Why are there so many castles in Bavaria?

Well, it's partly thanks to Bavaria's Medieval importance. The (so-called) 'Romantic Road', a vital trade route, sliced through Bavaria during Medieval times.

This route brought prosperity and wealth - but required protection, too. Castles and fortifications sprang up alongside the trade route to collect tithes, and to protect the highway from mischief-makers.

Bavaria also enjoyed political importance within the Holy Roman Empire. From 1050 to 1571, the beautiful Medieval Nuremberg Castle hosted every single Holy Roman Emperor at some point during their reign.

Nuremberg Castle Nuremberg Castle enjoys spectacular views, and was a common stopping point for the Holy Roman Emperors. Credit: Allie Caulfield, CC-BY-2.0.

The most famous - and modern - castles in Bavaria are the work of one truly eccentric individual - King Ludwig II of Bavaria.

Nowadays, he's commonly known by the moniker of 'Mad King Ludwig'. Without doubt, it was he who's responsible for forming Bavaria's indelible connection to castles.

The world's most recognised castle, Neuschwanstein, can be found in Bavaria, and is a spectacular monument to King Ludwig's passion for Wagner - and his gathering insanity.

His other palaces, including Linderhof and Herrenchiemsee, equally have to be seen to be believed.

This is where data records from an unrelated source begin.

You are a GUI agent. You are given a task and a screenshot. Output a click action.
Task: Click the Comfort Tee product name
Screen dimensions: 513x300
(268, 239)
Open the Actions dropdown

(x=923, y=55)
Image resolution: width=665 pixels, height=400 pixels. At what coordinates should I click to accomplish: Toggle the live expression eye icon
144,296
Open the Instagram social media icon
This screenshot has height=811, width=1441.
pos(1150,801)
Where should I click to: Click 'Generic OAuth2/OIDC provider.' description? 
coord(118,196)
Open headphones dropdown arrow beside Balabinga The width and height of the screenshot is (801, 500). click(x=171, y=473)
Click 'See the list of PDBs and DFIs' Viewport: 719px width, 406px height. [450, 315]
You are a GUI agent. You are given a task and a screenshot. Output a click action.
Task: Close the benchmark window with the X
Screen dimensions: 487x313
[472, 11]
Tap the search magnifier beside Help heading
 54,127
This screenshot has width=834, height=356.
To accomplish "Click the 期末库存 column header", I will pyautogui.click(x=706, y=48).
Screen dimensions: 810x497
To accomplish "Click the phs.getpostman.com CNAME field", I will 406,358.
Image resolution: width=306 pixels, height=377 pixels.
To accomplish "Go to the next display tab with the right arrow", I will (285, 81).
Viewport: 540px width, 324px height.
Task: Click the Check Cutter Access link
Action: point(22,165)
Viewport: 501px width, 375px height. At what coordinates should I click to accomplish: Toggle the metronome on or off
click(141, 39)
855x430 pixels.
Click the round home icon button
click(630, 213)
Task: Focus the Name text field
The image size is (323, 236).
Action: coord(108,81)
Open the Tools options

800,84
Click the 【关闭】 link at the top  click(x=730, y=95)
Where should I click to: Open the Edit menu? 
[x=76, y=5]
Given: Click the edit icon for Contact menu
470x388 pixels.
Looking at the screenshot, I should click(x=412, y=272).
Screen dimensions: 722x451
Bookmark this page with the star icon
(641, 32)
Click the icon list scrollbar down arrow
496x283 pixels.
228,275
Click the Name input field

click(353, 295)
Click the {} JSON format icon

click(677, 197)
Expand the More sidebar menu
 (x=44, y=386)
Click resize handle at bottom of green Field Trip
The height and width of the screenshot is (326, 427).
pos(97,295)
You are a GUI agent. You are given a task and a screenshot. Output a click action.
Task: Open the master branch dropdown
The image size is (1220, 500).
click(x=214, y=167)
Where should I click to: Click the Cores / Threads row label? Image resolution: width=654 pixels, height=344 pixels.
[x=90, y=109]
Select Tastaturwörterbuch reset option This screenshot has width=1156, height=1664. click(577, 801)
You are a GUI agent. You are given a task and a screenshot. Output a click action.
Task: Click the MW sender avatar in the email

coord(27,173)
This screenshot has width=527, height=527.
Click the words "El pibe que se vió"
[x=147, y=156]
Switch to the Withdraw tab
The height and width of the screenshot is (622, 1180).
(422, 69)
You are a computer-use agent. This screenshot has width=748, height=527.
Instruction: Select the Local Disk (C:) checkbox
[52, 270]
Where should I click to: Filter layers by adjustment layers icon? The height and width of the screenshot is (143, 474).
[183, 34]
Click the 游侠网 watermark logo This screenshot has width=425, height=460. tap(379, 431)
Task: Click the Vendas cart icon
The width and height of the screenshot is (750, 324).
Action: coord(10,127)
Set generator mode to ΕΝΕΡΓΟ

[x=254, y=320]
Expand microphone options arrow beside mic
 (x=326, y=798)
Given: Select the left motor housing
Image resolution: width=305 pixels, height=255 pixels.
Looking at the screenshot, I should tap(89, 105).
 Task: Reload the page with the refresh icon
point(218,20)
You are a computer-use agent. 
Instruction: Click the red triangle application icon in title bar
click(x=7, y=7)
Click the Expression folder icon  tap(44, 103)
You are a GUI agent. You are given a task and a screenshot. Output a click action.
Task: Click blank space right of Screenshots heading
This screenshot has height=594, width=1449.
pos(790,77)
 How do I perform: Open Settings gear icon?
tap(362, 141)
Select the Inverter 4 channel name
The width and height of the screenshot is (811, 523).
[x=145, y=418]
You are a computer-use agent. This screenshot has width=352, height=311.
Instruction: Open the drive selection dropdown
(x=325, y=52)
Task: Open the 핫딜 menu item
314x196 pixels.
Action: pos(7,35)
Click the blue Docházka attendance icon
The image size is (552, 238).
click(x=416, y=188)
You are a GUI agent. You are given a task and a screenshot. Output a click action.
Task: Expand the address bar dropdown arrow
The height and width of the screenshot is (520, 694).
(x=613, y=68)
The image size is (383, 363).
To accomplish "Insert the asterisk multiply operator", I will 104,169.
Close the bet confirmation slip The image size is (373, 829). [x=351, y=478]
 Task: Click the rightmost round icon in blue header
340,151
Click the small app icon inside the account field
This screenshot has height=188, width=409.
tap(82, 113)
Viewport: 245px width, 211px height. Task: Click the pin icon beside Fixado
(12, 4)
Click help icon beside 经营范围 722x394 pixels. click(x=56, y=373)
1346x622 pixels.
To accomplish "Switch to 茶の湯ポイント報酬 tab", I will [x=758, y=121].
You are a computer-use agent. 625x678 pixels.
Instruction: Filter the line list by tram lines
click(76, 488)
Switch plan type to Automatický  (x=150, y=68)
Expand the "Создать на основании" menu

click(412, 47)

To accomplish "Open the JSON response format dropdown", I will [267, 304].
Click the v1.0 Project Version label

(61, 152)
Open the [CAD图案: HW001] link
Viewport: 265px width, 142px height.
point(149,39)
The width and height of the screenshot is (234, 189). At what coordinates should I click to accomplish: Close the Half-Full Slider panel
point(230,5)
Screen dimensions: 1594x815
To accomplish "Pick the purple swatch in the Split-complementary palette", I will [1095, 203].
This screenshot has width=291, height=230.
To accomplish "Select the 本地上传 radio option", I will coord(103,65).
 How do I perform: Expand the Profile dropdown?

The Greatest Modern Castles in Bavaria - The Work of King Ludwig II

King Ludwig 'Mad' King Ludwig of Bavaria

Ludwig II of Bavaria (King from 1865 - 1886) was an eccentric and enigmatic individual, responsible for building some of the most ostentatious castles and palaces the world has ever known.

Nowadays, he's colloquially known as 'mad' King Ludwig, although the jury's actually out on if he really was insane.

Whatever the verdict, the troubled monarch was undoubtedly detached from reality, and immersed himself in a fairy-tale world of Medieval chivalry, rather than deal with his real-world problems.

In the late 1870s, and until after his death, he set out on a bizarre spree of building palaces and castles in Bavaria, all of which grab the imagination of tourists today.

Neuschwanstein Castle - The World's Most Famous Fantasy Castle

Half-fairytale, half engineering miracle, Neuschwanstein Castle has been a tourist magnet from the day it opened (just months after the death of Ludwig in 1886).

Neuschwanstein Castle Neuschwanstein Castle, perched precariously on its cliff top home. Credit: Jack V, CC-BY-2.0.

Designed by a theatrical set-designer, and conceived to be homage to the work of Wagner (the composer with whom Ludwig was obsessed), this is the world's most impressive fantasy castle.

The place is a breathtaking mix of exaggerated camp decor and neo-gothic splendour; it's also positioned in an area of phenomenal natural beauty with jaw-dropping views. This palace - in it's bizarre glory - is the defining castle of Bavaria. I've written an entire page on Neuschwanstein, here.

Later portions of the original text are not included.